**Action item:** Given the material below, return only the lines starting at the line with "How do I perform: Click the home" and ending at the line with "Task: Click the star", exactly as they appear.
* * * * * * *
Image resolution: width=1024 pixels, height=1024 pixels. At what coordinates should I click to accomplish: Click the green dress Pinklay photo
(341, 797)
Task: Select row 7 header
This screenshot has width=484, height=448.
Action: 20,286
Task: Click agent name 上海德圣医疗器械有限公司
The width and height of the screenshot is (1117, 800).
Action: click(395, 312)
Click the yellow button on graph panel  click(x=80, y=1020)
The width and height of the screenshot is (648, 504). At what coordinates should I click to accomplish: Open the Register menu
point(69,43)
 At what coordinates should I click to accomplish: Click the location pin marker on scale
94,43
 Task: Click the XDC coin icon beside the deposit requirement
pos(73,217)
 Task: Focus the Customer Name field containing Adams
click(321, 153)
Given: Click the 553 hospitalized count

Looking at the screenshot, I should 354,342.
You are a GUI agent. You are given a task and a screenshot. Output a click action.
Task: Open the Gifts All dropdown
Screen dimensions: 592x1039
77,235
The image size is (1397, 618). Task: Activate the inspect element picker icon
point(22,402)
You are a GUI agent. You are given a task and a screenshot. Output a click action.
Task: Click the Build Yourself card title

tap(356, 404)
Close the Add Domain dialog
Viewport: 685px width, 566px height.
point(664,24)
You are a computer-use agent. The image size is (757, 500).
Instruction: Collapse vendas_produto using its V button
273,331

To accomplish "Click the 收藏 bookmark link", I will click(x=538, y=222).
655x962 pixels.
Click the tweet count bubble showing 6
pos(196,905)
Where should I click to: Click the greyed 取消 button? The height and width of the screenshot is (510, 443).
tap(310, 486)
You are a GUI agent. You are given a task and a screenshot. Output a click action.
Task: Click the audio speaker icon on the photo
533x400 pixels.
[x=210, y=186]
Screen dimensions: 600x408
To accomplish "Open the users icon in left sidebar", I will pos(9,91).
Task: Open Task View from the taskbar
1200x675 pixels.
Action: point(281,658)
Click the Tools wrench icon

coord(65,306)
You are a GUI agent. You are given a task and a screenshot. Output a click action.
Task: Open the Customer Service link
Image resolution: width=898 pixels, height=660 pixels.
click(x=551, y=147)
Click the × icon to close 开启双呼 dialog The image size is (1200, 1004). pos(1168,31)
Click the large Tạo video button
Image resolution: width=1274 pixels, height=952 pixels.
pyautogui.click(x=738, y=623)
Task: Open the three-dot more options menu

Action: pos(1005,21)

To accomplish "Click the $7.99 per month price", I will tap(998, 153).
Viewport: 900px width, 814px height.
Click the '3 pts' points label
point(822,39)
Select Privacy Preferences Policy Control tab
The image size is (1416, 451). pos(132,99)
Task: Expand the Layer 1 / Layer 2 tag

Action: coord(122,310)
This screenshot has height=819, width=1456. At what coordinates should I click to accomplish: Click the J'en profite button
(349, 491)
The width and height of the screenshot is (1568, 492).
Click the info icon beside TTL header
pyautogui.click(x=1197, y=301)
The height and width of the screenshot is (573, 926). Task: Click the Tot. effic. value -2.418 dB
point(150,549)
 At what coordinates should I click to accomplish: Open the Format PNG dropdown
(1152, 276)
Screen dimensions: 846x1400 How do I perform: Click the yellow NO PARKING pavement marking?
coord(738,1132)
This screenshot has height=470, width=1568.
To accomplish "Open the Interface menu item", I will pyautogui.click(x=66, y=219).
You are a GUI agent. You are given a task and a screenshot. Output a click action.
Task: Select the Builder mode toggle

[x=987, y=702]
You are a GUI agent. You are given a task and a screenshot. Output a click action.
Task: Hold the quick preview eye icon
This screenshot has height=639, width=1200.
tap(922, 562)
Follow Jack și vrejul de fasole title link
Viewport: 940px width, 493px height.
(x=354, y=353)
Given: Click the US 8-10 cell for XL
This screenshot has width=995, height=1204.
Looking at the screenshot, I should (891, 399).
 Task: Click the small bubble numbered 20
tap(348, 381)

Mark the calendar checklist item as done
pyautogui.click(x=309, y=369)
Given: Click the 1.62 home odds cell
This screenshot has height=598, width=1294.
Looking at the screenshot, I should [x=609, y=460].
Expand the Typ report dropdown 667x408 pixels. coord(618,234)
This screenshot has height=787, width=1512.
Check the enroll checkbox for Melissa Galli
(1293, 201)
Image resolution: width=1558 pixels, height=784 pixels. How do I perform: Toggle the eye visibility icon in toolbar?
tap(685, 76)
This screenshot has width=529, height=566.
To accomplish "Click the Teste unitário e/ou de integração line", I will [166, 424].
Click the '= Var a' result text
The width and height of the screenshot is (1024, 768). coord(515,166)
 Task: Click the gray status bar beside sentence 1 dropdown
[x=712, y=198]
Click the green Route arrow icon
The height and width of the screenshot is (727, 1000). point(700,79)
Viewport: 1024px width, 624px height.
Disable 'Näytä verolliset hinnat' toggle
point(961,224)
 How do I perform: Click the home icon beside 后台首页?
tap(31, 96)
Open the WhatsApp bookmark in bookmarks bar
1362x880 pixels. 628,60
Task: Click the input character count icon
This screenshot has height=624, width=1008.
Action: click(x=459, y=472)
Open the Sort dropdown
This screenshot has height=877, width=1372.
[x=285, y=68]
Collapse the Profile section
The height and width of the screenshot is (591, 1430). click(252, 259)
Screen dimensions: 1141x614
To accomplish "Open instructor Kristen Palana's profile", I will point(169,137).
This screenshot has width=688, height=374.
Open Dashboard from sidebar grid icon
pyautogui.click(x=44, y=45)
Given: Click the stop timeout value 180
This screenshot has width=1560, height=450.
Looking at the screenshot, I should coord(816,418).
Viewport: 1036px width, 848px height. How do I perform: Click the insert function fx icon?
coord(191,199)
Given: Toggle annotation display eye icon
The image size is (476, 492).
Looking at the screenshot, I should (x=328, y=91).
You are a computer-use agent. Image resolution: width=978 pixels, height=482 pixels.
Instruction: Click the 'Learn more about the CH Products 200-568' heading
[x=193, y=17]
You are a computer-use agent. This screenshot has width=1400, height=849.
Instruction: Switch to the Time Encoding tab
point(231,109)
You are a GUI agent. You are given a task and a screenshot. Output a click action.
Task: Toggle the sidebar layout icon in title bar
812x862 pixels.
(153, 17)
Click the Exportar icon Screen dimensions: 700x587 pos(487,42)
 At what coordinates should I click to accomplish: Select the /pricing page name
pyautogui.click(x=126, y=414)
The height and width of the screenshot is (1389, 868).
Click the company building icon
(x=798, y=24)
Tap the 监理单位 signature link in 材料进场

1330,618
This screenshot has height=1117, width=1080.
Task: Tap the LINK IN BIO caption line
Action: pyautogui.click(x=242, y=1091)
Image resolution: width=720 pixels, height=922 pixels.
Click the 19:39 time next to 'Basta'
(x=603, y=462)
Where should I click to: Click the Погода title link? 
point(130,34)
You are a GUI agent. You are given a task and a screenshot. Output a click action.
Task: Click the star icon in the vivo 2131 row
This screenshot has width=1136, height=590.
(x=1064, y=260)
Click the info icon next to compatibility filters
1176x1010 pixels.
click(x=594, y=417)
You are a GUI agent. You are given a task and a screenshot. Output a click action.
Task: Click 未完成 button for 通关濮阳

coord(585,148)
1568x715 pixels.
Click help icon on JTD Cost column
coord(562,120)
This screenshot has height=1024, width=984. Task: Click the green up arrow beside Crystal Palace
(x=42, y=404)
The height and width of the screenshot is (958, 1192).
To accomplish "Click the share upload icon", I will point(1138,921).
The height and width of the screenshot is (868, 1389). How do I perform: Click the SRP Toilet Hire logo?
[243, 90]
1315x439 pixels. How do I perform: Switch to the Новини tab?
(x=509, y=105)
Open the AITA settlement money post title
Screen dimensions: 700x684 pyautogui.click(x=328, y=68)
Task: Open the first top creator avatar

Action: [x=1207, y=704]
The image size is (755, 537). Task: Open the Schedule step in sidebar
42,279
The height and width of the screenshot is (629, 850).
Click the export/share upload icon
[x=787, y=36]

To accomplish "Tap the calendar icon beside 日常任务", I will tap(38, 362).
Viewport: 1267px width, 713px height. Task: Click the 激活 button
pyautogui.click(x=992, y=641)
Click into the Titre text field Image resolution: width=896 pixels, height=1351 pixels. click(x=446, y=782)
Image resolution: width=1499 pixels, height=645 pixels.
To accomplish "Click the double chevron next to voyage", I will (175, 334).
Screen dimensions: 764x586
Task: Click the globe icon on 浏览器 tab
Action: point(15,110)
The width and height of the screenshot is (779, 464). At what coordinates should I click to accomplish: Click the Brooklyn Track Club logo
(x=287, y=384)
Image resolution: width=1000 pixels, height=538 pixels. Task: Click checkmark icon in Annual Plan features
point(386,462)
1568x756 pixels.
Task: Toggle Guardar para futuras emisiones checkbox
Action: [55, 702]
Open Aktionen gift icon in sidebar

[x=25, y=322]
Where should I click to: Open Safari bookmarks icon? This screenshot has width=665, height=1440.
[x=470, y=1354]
* * * * * * *
**Response below:**
 How do I perform: Click the home icon beside 后台首页?
tap(31, 96)
Open the WhatsApp bookmark in bookmarks bar
1362x880 pixels. 628,60
Task: Click the input character count icon
This screenshot has height=624, width=1008.
Action: click(x=459, y=472)
Open the Sort dropdown
This screenshot has height=877, width=1372.
[x=285, y=68]
Collapse the Profile section
The height and width of the screenshot is (591, 1430). click(252, 259)
Screen dimensions: 1141x614
To accomplish "Open instructor Kristen Palana's profile", I will point(169,137).
This screenshot has width=688, height=374.
Open Dashboard from sidebar grid icon
pyautogui.click(x=44, y=45)
Given: Click the stop timeout value 180
This screenshot has width=1560, height=450.
Looking at the screenshot, I should coord(816,418).
Viewport: 1036px width, 848px height. How do I perform: Click the insert function fx icon?
coord(191,199)
Given: Toggle annotation display eye icon
The image size is (476, 492).
Looking at the screenshot, I should (x=328, y=91).
You are a computer-use agent. Image resolution: width=978 pixels, height=482 pixels.
Instruction: Click the 'Learn more about the CH Products 200-568' heading
[x=193, y=17]
You are a computer-use agent. This screenshot has width=1400, height=849.
Instruction: Switch to the Time Encoding tab
point(231,109)
You are a GUI agent. You are given a task and a screenshot. Output a click action.
Task: Toggle the sidebar layout icon in title bar
812x862 pixels.
(153, 17)
Click the Exportar icon Screen dimensions: 700x587 pos(487,42)
 At what coordinates should I click to accomplish: Select the /pricing page name
pyautogui.click(x=126, y=414)
The height and width of the screenshot is (1389, 868).
Click the company building icon
(x=798, y=24)
Tap the 监理单位 signature link in 材料进场

1330,618
This screenshot has height=1117, width=1080.
Task: Tap the LINK IN BIO caption line
Action: pyautogui.click(x=242, y=1091)
Image resolution: width=720 pixels, height=922 pixels.
Click the 19:39 time next to 'Basta'
(x=603, y=462)
Where should I click to: Click the Погода title link? 
point(130,34)
You are a GUI agent. You are given a task and a screenshot. Output a click action.
Task: Click the star icon in the vivo 2131 row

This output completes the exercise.